##### Given data #####

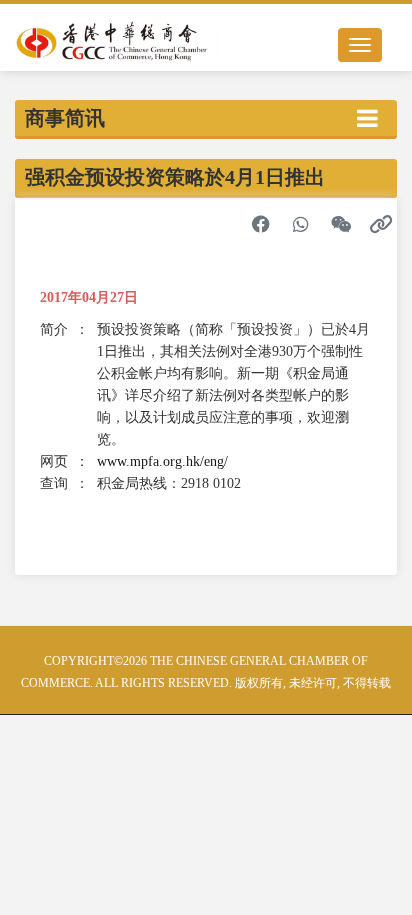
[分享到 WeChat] (341, 224)
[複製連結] (381, 224)
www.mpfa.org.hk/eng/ (162, 461)
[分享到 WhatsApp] (301, 224)
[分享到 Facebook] (261, 224)
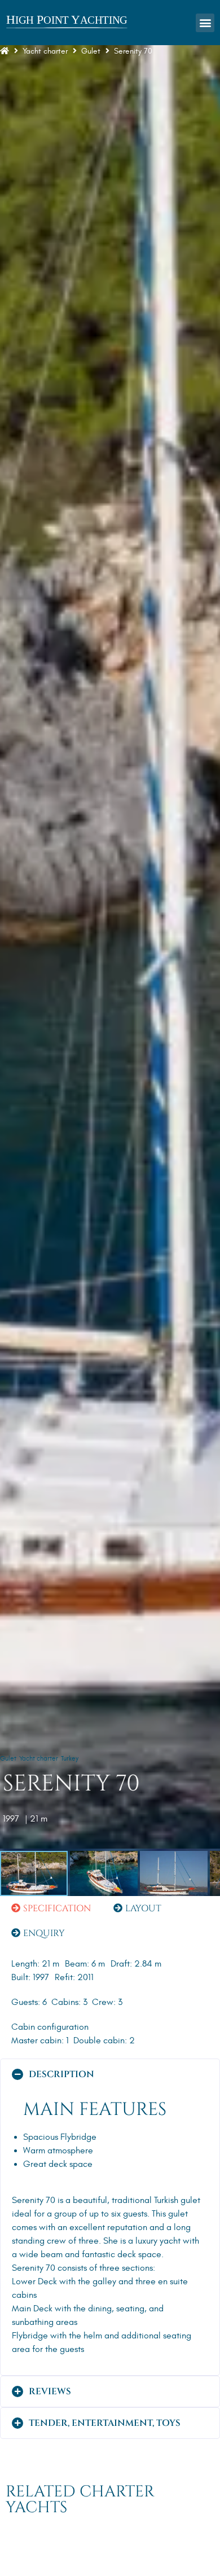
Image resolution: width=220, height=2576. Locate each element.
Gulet (8, 1758)
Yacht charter (45, 51)
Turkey (69, 1758)
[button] (205, 23)
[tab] (51, 1908)
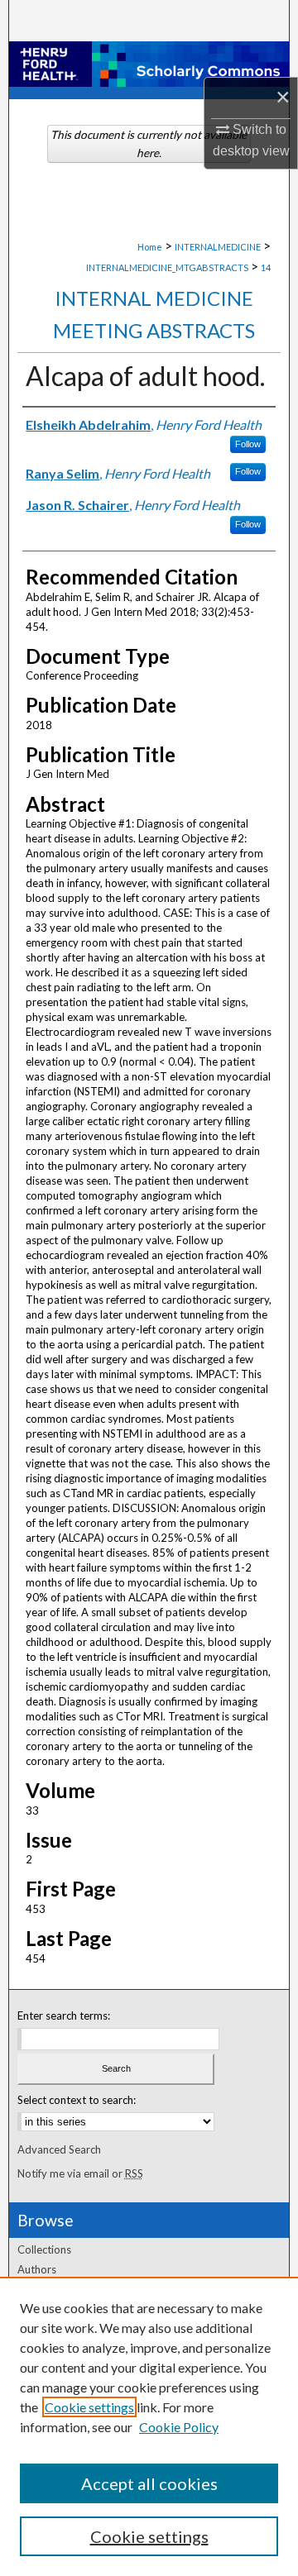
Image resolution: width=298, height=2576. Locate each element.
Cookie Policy (179, 2427)
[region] (149, 2426)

#####

# [The problem]
Reproduce each entry precisely. Leave the pictures out.

# [Answer to this task]
[分享到 WeChat] (341, 224)
[複製連結] (381, 224)
www.mpfa.org.hk/eng/ (162, 461)
[分享到 WhatsApp] (301, 224)
[分享到 Facebook] (261, 224)
Image resolution: width=220, height=2576. Locate each element.
Gulet (8, 1758)
Yacht charter (45, 51)
Turkey (69, 1758)
[button] (205, 23)
[tab] (51, 1908)
Image resolution: width=298, height=2576. Locate each element.
Cookie Policy (179, 2427)
[region] (149, 2426)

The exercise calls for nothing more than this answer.